● **Task to carry out**: With the pictures removed, please write out every line below exactly as given.

Top of Listed entries

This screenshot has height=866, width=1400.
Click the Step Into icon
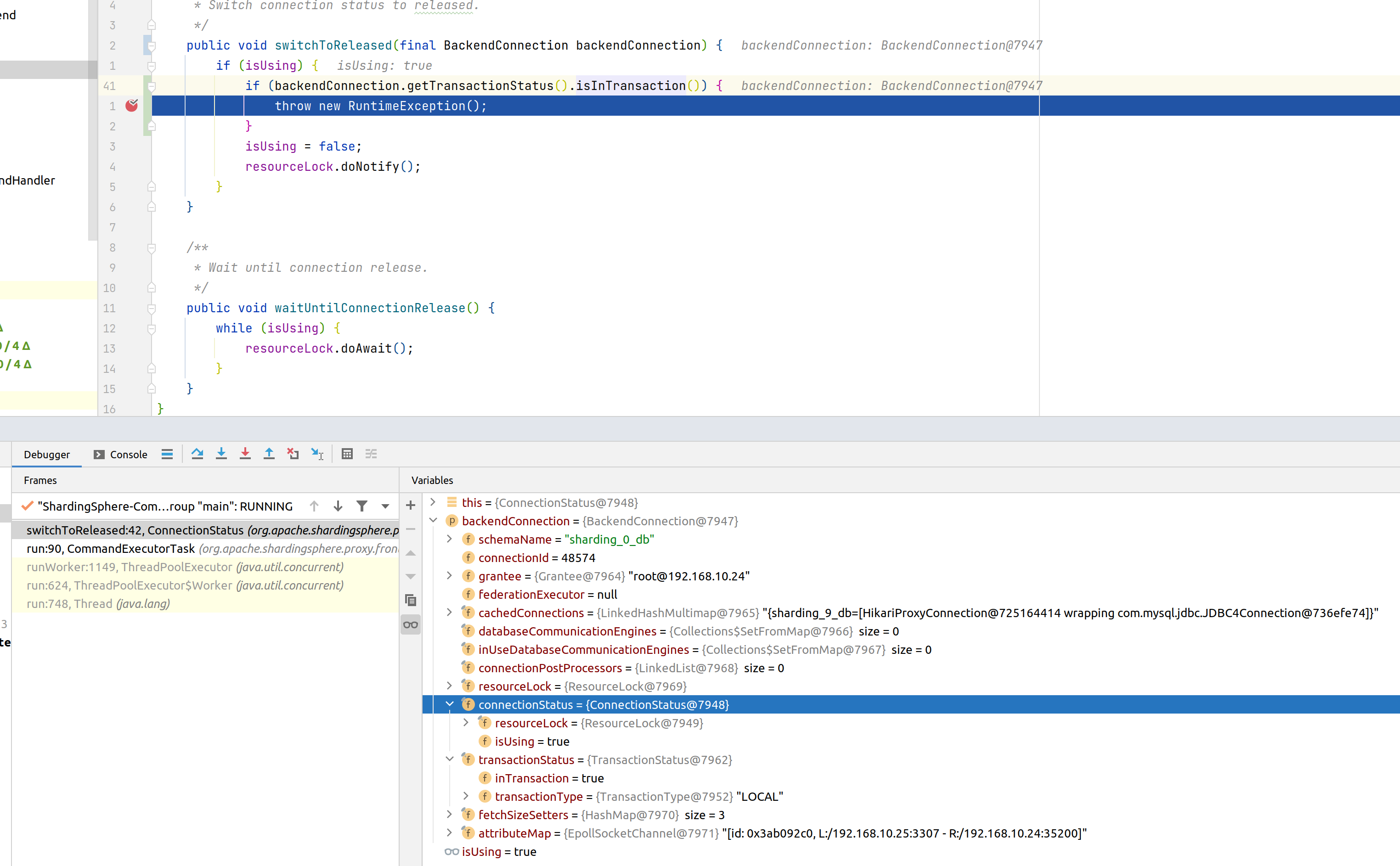[221, 454]
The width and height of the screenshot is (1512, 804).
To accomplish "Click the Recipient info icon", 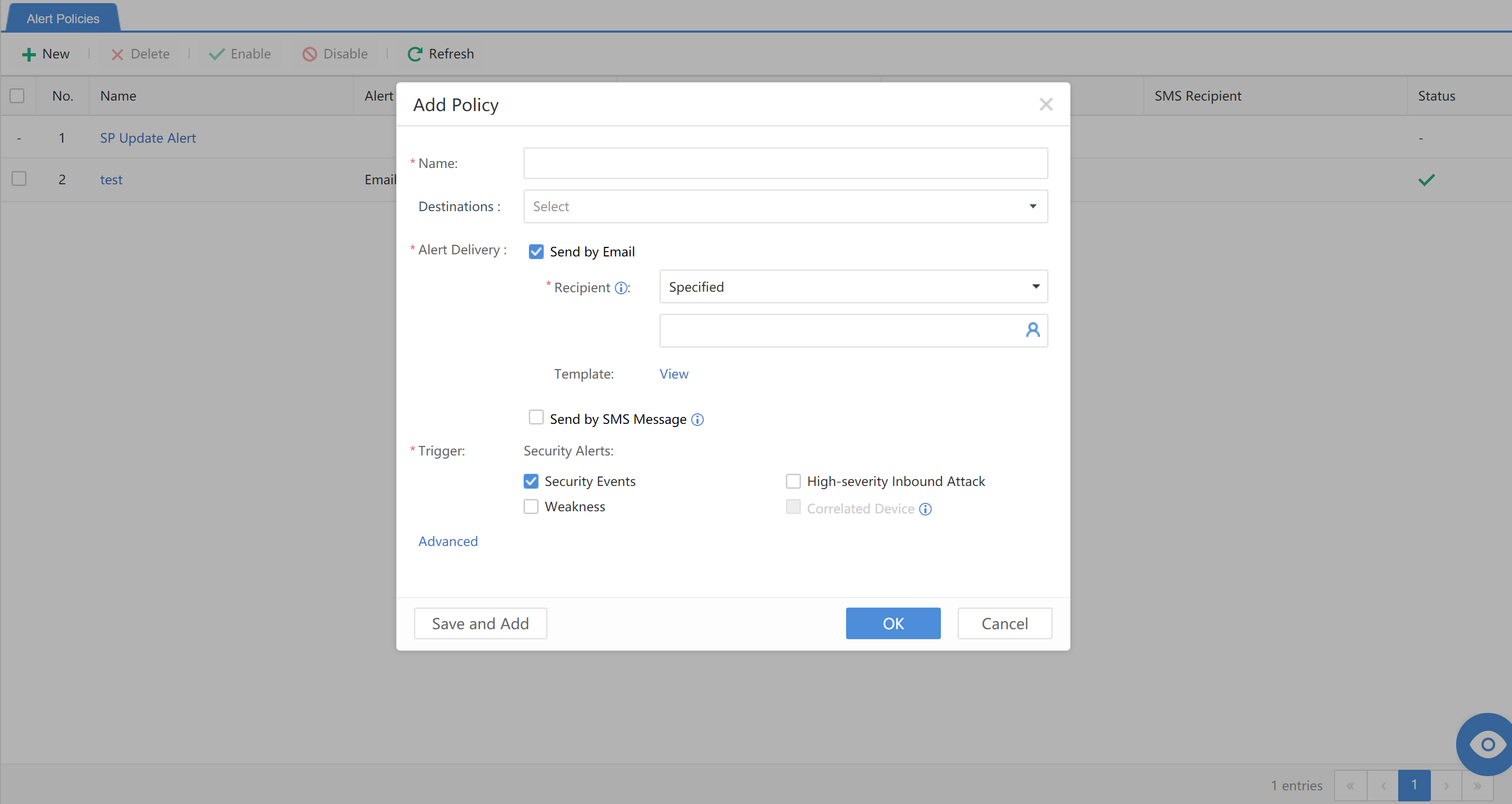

Bottom of Listed entries

● **Reply**:
This screenshot has height=866, width=1400.
Click the Step Into icon
[221, 454]
The width and height of the screenshot is (1512, 804).
To accomplish "Click the Recipient info icon", 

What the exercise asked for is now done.